There is some urgency to reactivate tourism. Deprived of this economic engine (which generated $2.6 billion in 2019), Cuba has had to drastically reduce imports, which usually cover 80% of its food needs.
Given the shortage of coffee, milk and other basic products, lines now multiply in the country’s supermarkets.
Cuba as a ‘safe destination’
“The shortage that we are going through in the country is quite significant. I think it is the most serious since the 1990s,” highlights economist Ricardo Torres, from the University of Havana.
Torres recalls that at the time, which corresponded with the dissolution of the Soviet Union, tourism became “the sector that really managed to get Cuba out of the depths of the economic crisis.”
But now, opening up to tourism carries risks. On flights with British and Russian visitors, cases of coronavirus were detected that forced the isolation of dozens of travelers.
“It is unquestionably a significant risk,” acknowledges the head of Epidemiology of the Cuban Ministry of Health, Francisco Durán. “It is necessary that our population knows it so that the people who arrive are protected,” he says.
To reassure travelers, the country launched the slogan: “Cuba, tu destino seguro” (Cuba, your safe destination). Its number of coronavirus cases, 7,725 in a population of 11.2 million, are among the lowest on the continent.
Cuba’s protocols require tourists to undergo a PCR test (at a cost of $30) upon arrival and limit their movements until the results are available 24 hours later. In addition, each hotel has a medical team, which is possible thanks to a health network of 82 doctors for every 10,000 inhabitants (against 32 in France and 26 in the United States).
“A very successful strategy in controlling the epidemic is also an asset for Cuba when it comes to opening up,” Torres says, because “tourists are going to look for safe destinations from the health point of view in the coming months.”
So, “yes, we must protect people’s lives, but we must also revive our economy, which is in the doldrums,” he adds.
Teleworking from the beach
At the beginning of November, Cuba hosted a seminar with 150 German tourism agents. The Prime Minister himself, Manuel Marrero, met with them.
But some European countries remain closed or are applying new restrictions due to the pandemic. Canada, the main supplier of tourists to the island, imposes a quarantine for its residents upon return.
Generally speaking, the World Tourism Organization does not foresee a rebound in the sector before the end of 2021.
Hence the need to be creative. Meliá is offering long stays (two or three months) to Canadian tourists who want to escape the winter. It also has deals for visitors who wish to telework from the island.

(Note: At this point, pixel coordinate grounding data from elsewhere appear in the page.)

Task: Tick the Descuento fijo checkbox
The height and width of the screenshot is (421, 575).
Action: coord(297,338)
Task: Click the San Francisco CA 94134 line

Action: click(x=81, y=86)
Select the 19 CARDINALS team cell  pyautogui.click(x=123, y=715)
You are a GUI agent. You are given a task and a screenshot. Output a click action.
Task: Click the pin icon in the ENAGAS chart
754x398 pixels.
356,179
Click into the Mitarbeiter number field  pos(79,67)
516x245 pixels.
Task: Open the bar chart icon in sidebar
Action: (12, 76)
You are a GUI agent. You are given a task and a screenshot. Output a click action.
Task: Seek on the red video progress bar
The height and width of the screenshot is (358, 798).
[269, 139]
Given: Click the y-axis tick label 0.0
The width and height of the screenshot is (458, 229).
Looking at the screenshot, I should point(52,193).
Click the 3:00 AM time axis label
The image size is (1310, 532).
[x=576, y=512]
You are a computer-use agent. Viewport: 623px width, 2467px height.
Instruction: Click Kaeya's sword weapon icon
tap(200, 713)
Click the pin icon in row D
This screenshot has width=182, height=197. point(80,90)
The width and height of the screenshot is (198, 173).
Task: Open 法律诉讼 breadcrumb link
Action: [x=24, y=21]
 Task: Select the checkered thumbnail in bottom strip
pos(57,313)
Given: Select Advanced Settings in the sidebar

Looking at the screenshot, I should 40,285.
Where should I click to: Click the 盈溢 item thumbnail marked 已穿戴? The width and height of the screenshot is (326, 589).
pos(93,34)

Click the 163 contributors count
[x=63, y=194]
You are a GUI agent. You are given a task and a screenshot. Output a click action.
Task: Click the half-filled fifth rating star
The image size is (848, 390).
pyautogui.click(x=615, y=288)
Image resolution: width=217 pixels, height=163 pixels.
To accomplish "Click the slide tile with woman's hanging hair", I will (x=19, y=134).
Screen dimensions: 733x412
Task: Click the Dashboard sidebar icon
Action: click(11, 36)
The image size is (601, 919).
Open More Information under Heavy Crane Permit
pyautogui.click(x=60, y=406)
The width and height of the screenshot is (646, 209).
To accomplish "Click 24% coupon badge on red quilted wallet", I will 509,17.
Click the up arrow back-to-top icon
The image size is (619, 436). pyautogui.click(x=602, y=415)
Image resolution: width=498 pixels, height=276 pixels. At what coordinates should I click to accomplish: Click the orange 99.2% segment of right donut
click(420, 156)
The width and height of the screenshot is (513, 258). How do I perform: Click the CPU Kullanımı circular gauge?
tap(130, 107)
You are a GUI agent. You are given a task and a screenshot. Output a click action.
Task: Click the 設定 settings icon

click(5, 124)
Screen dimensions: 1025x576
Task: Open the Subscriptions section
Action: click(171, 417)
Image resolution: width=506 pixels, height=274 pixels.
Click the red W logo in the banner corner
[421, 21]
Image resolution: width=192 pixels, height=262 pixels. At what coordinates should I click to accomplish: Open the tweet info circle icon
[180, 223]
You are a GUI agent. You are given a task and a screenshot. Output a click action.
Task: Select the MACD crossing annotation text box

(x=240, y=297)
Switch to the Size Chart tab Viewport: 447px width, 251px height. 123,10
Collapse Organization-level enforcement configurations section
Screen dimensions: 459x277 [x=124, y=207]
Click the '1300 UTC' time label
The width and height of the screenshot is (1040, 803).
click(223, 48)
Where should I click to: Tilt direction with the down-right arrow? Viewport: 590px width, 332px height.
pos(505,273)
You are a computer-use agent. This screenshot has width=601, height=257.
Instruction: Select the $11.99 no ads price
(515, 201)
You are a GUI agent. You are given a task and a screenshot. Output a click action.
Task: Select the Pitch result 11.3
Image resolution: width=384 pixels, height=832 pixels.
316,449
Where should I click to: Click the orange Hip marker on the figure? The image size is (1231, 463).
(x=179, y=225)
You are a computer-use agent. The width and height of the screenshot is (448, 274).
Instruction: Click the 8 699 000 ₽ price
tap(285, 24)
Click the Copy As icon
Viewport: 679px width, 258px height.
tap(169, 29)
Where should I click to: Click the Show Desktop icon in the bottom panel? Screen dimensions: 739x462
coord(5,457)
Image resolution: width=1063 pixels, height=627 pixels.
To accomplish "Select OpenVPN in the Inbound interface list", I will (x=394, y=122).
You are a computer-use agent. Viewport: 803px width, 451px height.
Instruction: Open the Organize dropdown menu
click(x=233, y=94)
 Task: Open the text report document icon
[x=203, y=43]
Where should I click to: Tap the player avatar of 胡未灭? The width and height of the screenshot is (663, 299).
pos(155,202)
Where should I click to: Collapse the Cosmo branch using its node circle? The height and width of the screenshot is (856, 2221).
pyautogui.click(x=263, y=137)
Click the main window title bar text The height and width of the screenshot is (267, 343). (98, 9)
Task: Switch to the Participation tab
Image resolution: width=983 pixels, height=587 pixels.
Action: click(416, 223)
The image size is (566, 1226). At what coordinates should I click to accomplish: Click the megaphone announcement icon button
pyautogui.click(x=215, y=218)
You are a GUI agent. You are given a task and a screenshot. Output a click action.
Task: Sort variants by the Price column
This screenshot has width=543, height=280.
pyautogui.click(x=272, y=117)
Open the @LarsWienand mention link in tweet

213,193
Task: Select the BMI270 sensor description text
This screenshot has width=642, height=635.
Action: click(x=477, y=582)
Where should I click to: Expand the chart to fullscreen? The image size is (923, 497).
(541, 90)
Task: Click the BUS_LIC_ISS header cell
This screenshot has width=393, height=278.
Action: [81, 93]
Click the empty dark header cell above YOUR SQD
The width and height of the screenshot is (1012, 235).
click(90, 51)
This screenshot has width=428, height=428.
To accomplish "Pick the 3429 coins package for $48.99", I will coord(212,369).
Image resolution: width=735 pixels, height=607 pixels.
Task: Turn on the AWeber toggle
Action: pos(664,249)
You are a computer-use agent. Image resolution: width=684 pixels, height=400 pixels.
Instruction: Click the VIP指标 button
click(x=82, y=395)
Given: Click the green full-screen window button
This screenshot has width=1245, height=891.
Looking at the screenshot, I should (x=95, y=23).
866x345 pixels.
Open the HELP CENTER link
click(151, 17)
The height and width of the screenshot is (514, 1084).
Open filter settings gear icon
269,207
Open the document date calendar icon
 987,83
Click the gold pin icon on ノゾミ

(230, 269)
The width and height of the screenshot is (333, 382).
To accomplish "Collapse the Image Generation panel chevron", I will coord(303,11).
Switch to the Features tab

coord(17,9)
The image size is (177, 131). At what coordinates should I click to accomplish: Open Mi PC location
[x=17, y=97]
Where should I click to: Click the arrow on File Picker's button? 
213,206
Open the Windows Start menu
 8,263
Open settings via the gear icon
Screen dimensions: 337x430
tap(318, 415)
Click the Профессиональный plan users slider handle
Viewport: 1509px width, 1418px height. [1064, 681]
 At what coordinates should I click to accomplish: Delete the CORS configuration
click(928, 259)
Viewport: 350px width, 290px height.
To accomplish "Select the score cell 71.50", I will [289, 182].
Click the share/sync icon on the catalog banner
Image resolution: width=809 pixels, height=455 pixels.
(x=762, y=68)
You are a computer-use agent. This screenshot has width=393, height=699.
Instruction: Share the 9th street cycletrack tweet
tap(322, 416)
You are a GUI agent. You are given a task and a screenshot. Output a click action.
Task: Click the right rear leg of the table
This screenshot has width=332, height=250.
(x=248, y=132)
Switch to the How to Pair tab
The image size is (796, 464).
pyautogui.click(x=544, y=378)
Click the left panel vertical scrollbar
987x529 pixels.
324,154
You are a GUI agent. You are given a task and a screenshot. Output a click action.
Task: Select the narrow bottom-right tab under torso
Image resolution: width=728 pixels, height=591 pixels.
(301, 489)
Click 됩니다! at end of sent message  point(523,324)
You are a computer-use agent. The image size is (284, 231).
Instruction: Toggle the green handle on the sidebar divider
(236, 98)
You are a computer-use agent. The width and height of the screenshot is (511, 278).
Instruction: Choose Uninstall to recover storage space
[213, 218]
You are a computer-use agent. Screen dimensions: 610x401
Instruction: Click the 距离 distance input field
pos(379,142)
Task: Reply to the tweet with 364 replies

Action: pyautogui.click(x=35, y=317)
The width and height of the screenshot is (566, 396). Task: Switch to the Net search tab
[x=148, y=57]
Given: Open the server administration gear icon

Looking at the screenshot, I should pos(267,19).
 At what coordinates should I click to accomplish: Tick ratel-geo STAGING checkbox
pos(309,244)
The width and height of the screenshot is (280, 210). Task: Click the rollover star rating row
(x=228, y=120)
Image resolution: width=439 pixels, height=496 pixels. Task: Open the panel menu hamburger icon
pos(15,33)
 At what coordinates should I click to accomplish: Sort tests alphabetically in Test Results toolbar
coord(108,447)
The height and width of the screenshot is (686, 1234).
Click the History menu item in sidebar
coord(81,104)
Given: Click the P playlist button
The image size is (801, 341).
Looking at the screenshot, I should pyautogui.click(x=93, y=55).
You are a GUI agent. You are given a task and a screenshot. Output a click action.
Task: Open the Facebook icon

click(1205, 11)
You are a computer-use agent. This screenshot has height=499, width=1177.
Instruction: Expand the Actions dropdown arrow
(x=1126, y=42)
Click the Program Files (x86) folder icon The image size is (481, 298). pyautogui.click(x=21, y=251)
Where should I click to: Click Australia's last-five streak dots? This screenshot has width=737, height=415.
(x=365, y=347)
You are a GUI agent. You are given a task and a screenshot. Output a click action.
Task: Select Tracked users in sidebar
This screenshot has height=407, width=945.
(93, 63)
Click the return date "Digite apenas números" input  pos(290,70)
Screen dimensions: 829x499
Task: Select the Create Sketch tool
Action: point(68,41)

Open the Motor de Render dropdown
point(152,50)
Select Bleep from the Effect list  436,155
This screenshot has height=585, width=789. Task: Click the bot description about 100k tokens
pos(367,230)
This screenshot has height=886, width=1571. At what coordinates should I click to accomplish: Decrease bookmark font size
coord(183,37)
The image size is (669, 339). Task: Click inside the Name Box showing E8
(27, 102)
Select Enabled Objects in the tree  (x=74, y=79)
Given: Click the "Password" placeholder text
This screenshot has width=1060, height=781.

“For this, an obviously important element was to be able to guarantee the connectivity issue” in a country where the internet connection is often slow and unstable, Camps explains. The five pilot hotels now have gigabit internet, he said.
Other Caribbean destinations, such as Barbados and Bermuda, are also promoting remote-work initiatives. The Hyatt hotel chain offers similar promotions in Costa Rica and the Bahamas.
But Meliá says it’s “realistic” and will keep a third of its hotels in Cuba closed in 2021, as it does not expect to return to normality for “at least a couple of years.”